___ INFORMATION GIVEN

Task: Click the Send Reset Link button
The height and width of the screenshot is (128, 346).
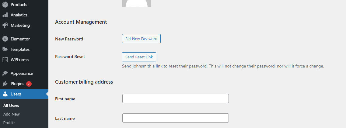Action: [139, 57]
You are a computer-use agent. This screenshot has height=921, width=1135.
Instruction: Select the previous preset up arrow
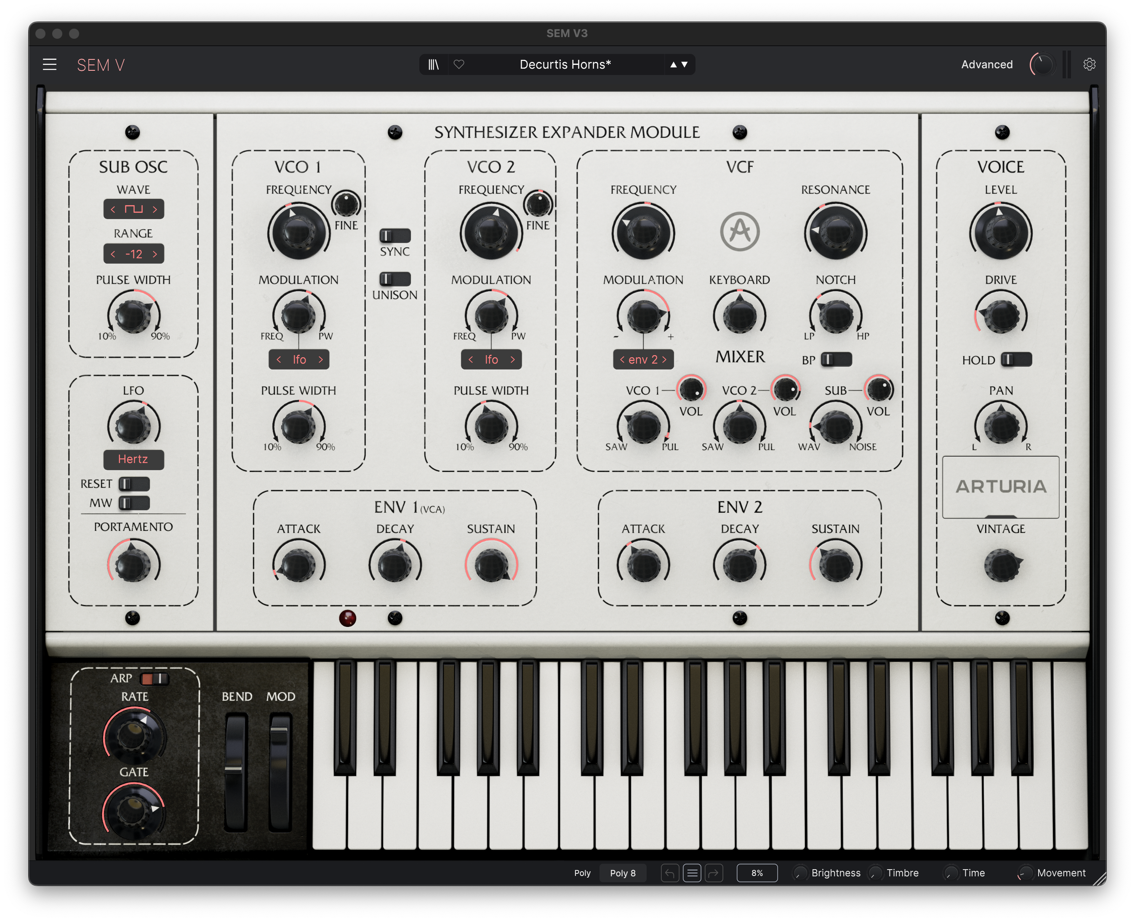tap(673, 65)
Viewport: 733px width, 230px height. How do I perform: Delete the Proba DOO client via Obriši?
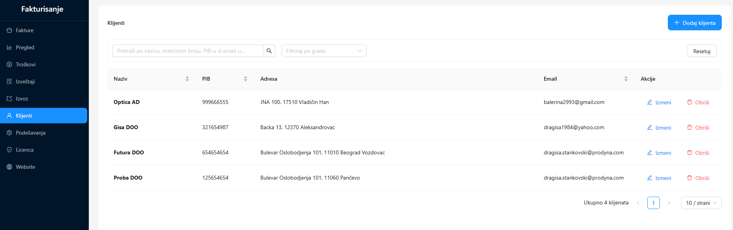click(x=698, y=178)
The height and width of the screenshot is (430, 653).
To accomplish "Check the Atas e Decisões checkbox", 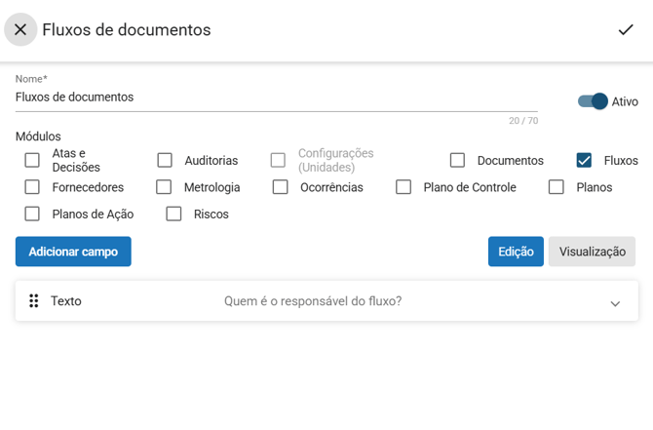I will [x=33, y=160].
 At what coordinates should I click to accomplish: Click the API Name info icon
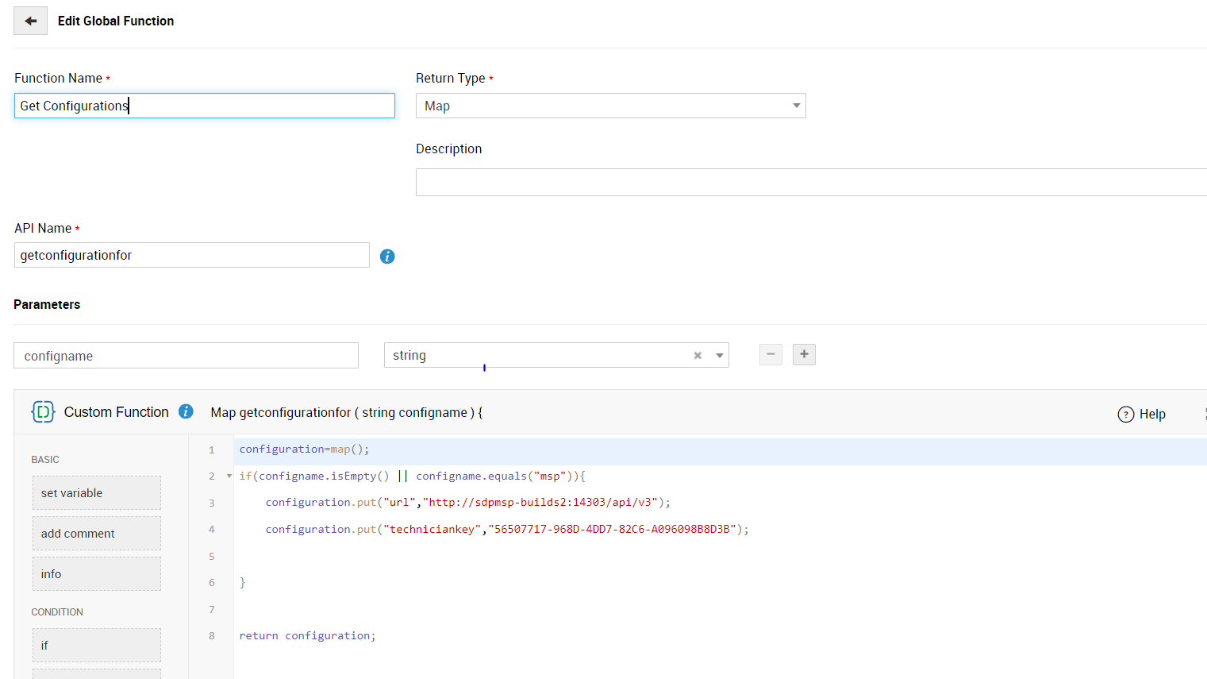pos(387,257)

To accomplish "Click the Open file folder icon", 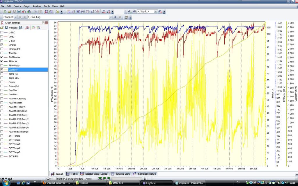I will click(x=10, y=12).
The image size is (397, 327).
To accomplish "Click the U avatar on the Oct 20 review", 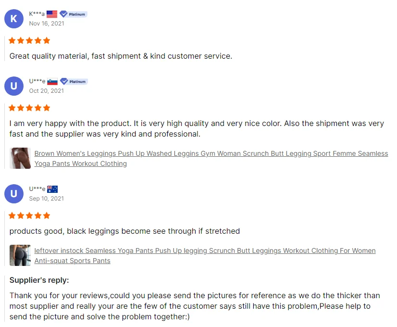I will pos(13,86).
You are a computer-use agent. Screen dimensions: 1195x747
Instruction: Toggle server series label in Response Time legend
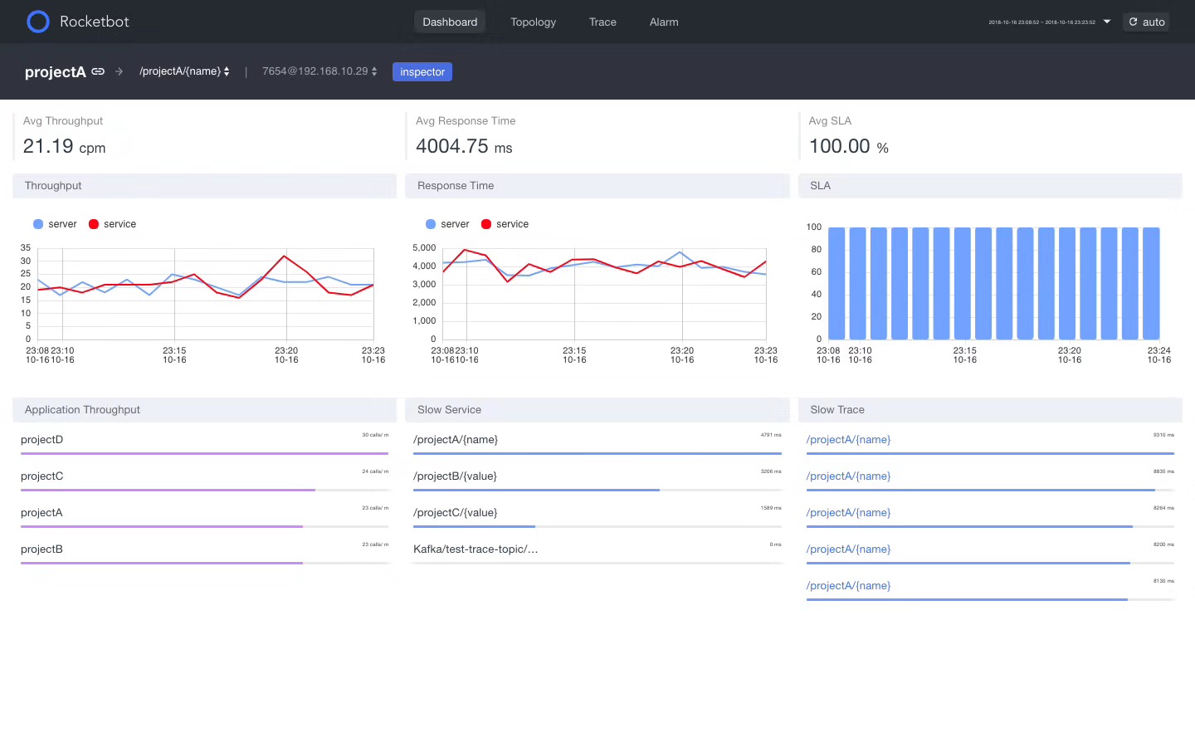click(x=455, y=224)
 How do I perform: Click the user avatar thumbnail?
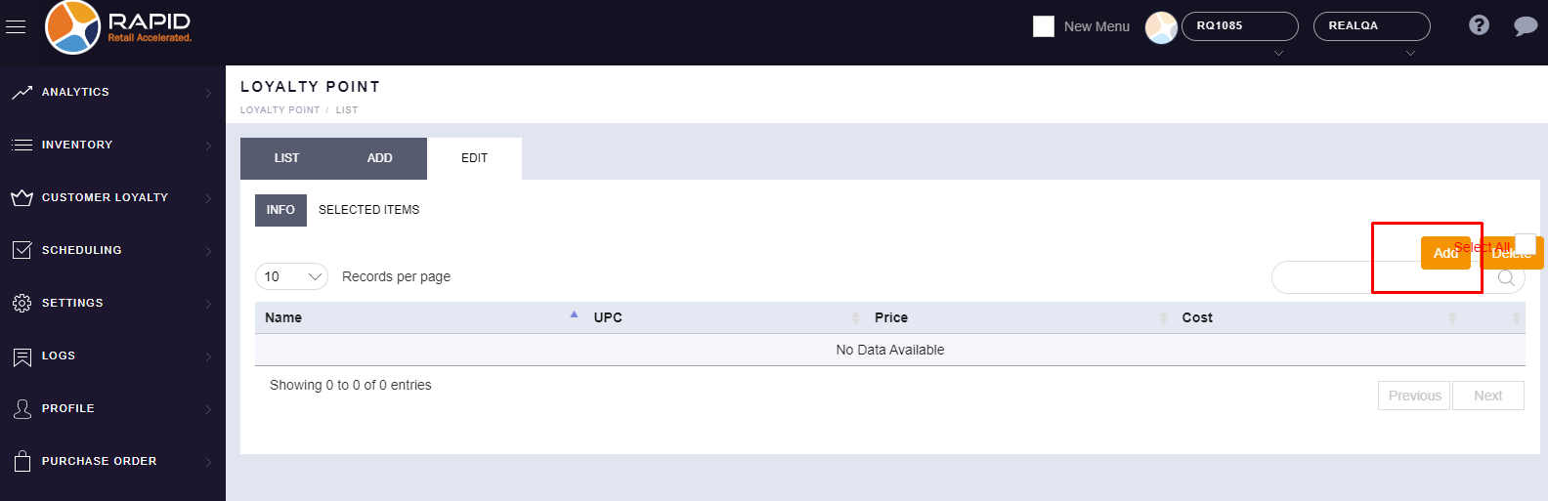click(x=1161, y=27)
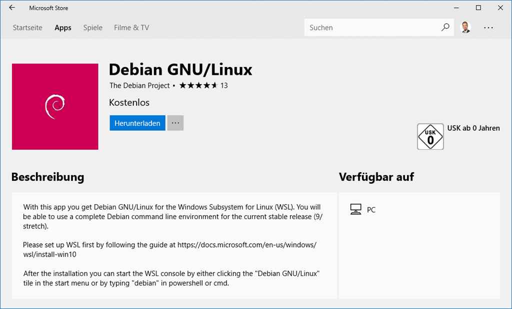The width and height of the screenshot is (512, 309).
Task: Select the Filme & TV tab
Action: click(132, 27)
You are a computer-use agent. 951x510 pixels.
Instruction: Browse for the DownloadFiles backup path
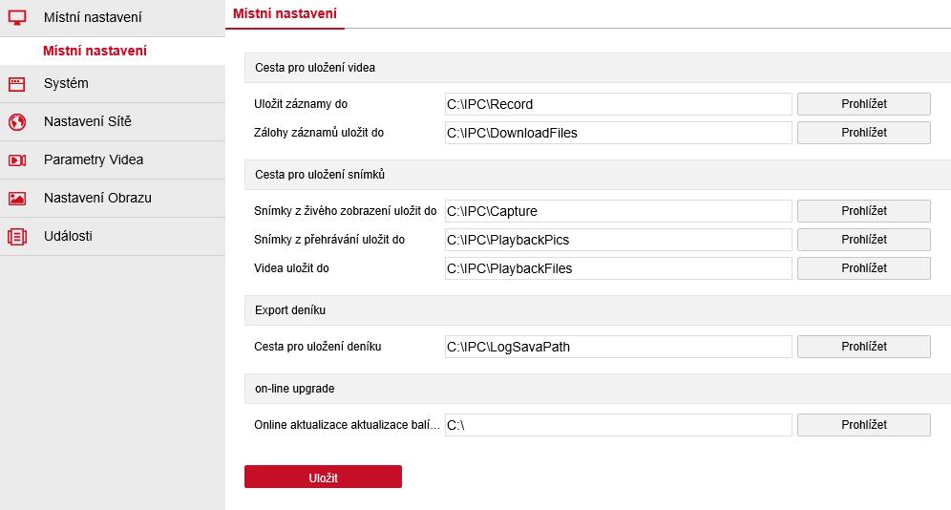[x=864, y=132]
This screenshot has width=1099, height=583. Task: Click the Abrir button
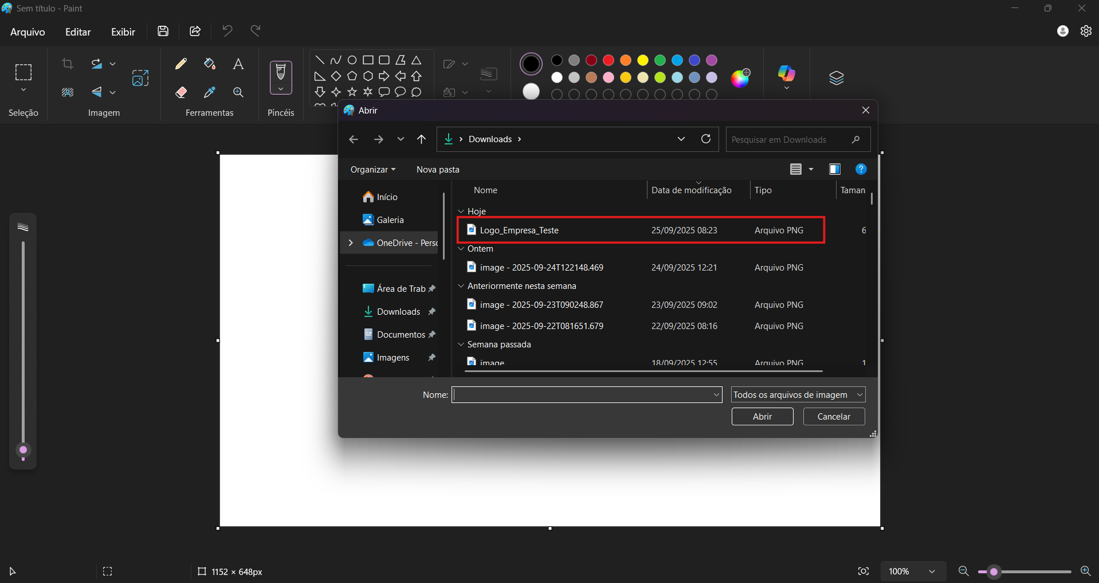pyautogui.click(x=762, y=417)

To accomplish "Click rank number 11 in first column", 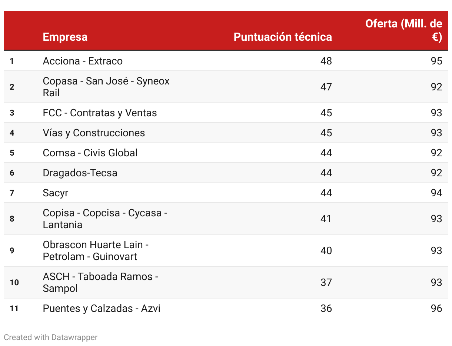I will pos(14,309).
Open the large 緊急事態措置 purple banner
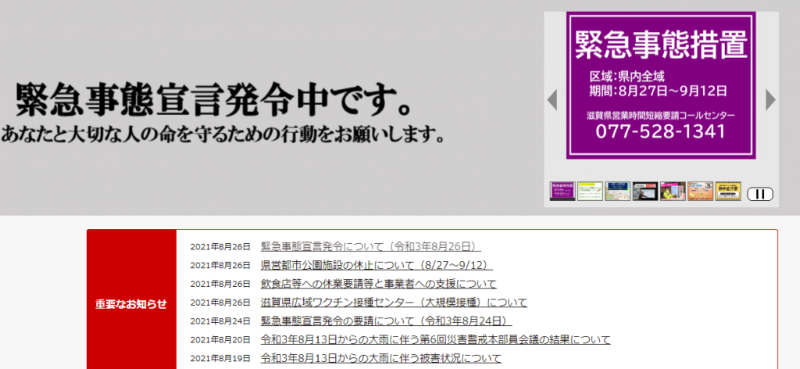The image size is (800, 369). pyautogui.click(x=661, y=86)
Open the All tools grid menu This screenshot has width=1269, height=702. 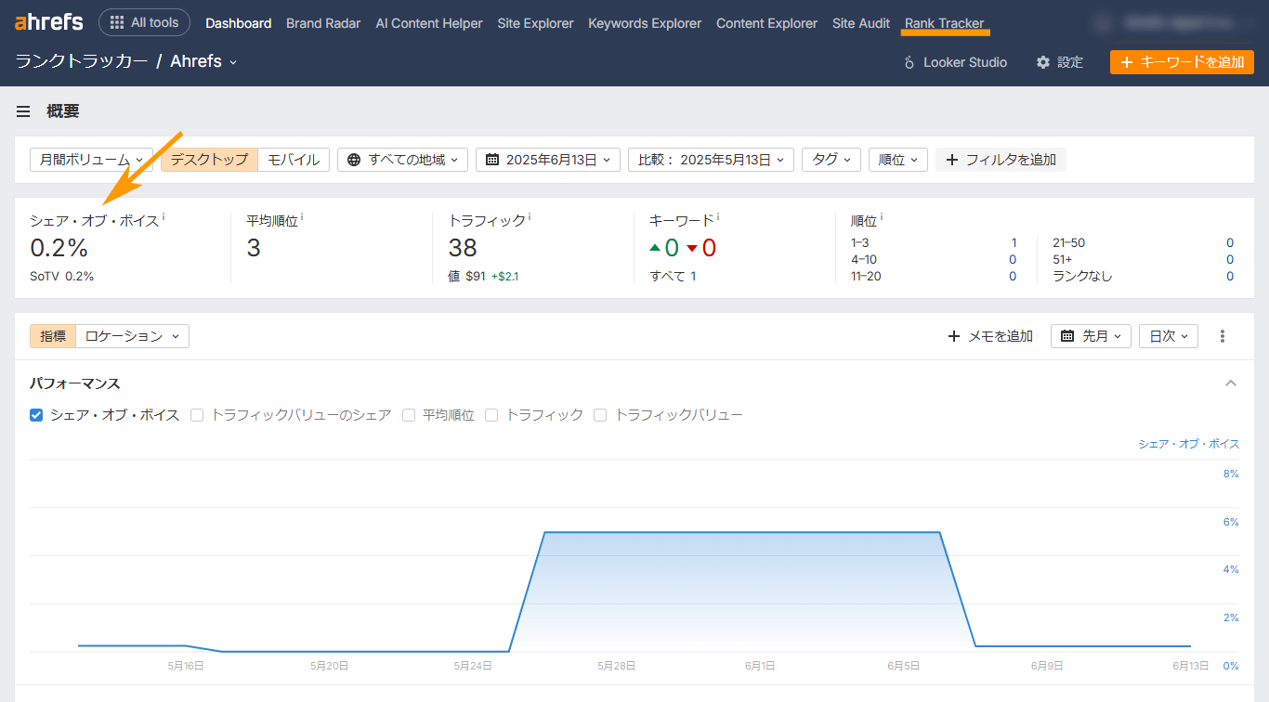144,21
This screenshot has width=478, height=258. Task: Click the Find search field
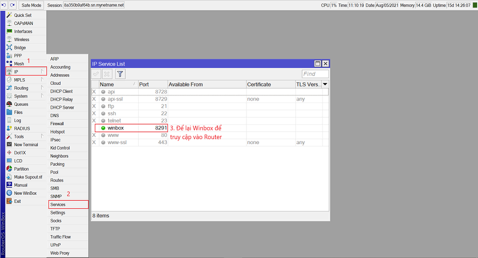(x=315, y=74)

______

TASK: Every line holding the string "computer" should be copied here, so please find those lines in the data.

EXERCISE RESULT:
You are a computer-use agent. This screenshot has height=921, width=1135.
You are a computer-use agent. Screen dimensions: 1195x747
You are a computer-use agent. 951x510 pixels.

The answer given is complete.